Не это было важно, а фразы, с которых предстояло начать. Марка предупредили, что епископ очень, очень занят, и на сына заговорщика у него едва ли найдется и пара минут. Время аудиенции приближалось, но слова так и не сложились.
Они пришли позже, когда холодный усталый взгляд канцлера Аурелии скользнул по вошедшему в кабинет де ла Валле. Сами.
— Ваше Преосвященство, у меня нет ничего, кроме чести и шпаги, но я хочу служить вам… потому что знаю, что вы правы.
Епископ Ангулемский склонил голову к плечу, еще раз смерил Марка взглядом. Тот стоял, чувствуя, как на щеки наползает румянец: собственная речь показалась слишком уж высокопарной. Впору пятнадцатилетнему юнцу, а не зрелому мужчине.
— Садитесь, граф, — епископ кивнул на кресло. — Вы меня удивили. Вы же не питаете иллюзий…
— Я знаю, что отец не участвовал в заговоре, — прямо сказал де ла Валле. — Знаю. Но я знаю, почему вы так поступили.
— Да неужели? — канцлер, кажется, развеселился. — Продолжайте, это любопытно…

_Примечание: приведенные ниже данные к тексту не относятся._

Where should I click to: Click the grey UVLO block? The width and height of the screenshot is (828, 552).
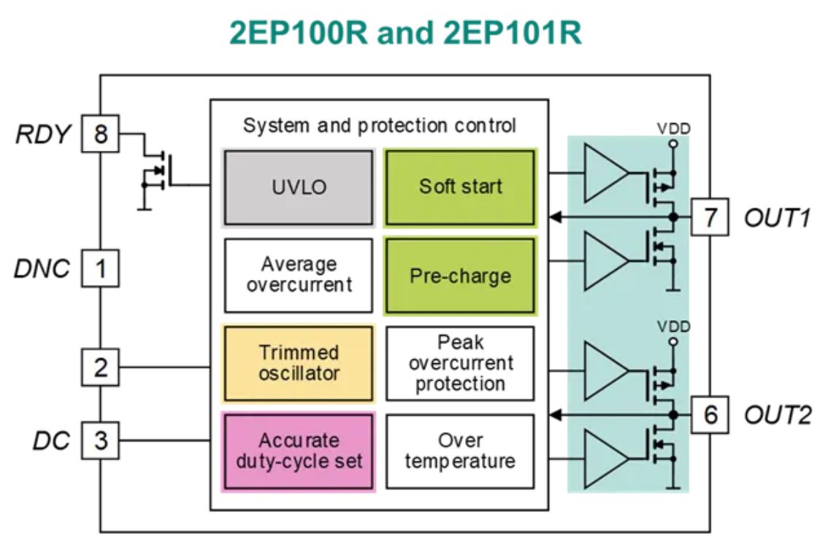(x=299, y=187)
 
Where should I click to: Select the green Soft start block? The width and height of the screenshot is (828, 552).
(x=460, y=187)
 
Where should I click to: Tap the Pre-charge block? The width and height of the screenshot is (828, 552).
(x=460, y=276)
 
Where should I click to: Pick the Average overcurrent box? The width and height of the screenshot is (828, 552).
(x=299, y=274)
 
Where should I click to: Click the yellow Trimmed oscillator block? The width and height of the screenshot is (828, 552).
(x=299, y=363)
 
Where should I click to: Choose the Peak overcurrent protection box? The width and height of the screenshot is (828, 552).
(x=460, y=362)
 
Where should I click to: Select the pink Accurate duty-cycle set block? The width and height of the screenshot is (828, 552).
(x=299, y=451)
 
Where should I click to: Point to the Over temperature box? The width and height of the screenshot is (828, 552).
(x=460, y=451)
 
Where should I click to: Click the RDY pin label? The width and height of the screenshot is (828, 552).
(x=45, y=134)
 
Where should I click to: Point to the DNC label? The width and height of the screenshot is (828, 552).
(x=42, y=269)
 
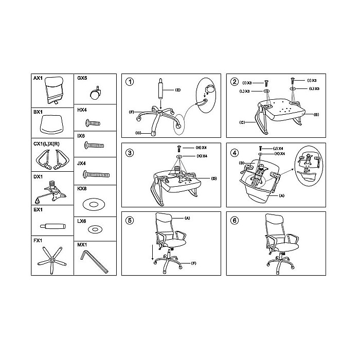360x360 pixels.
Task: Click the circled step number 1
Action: [130, 82]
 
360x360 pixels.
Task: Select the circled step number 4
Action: [235, 153]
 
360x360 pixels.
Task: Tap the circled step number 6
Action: [235, 221]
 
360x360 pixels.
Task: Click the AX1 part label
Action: [38, 78]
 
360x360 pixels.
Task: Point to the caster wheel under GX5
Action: [95, 93]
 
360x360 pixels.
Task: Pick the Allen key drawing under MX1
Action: [94, 262]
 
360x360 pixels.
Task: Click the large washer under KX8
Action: [94, 204]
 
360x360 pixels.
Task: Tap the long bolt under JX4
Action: [96, 175]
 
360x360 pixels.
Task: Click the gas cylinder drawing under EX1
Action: [53, 226]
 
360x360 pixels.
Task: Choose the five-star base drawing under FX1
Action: [52, 260]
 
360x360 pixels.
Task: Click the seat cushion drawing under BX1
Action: [51, 124]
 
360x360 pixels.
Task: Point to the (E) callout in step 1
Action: [178, 90]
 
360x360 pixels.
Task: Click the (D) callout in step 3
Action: [214, 178]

— Мой почтенный отец ошибался. Мы не должны уподобляться вильгельмианам в упрямстве и жестокости, — тут стало легче, Марк просто повторял то, о чем говорил сам с собой весь последний год. Д'Анже слушал внимательно, не перебивая. — Война разоряет Аурелию, а преследования заставляют еретиков чувствовать себя мучениками.
— Вы умеете говорить не хуже, чем покойный коннетабль, — задумчиво отметил епископ. — Посмотрим, какие еще таланты вы унаследовали.
Марк повернулся на другой бок, досадуя на узловатые жесткие ветки. Перед лицом оказалась давешняя роза. То, что уцелело: кучка невесомого пепла, еще хранившая очертания лепестков, листьев, стебля. Преодолевая брезгливость, генерал де ла Валле все же коснулся праха — и не осталось ничего, черные пушинки впитались в землю.
Несколько часов назад он очнулся, держа сгоревший цветок в руке. Словно проснулся, но до сих пор Марку не приходилось засыпать стоя. Отер ладонью с лица горячие капли, невольно провел языком по губам, и тут же сплюнул: соленый привкус железа, кровь. Кровавый дождь хлестал по земле, усмиряя последние островки пламени, превращал холмы пепла в вязкую грязь.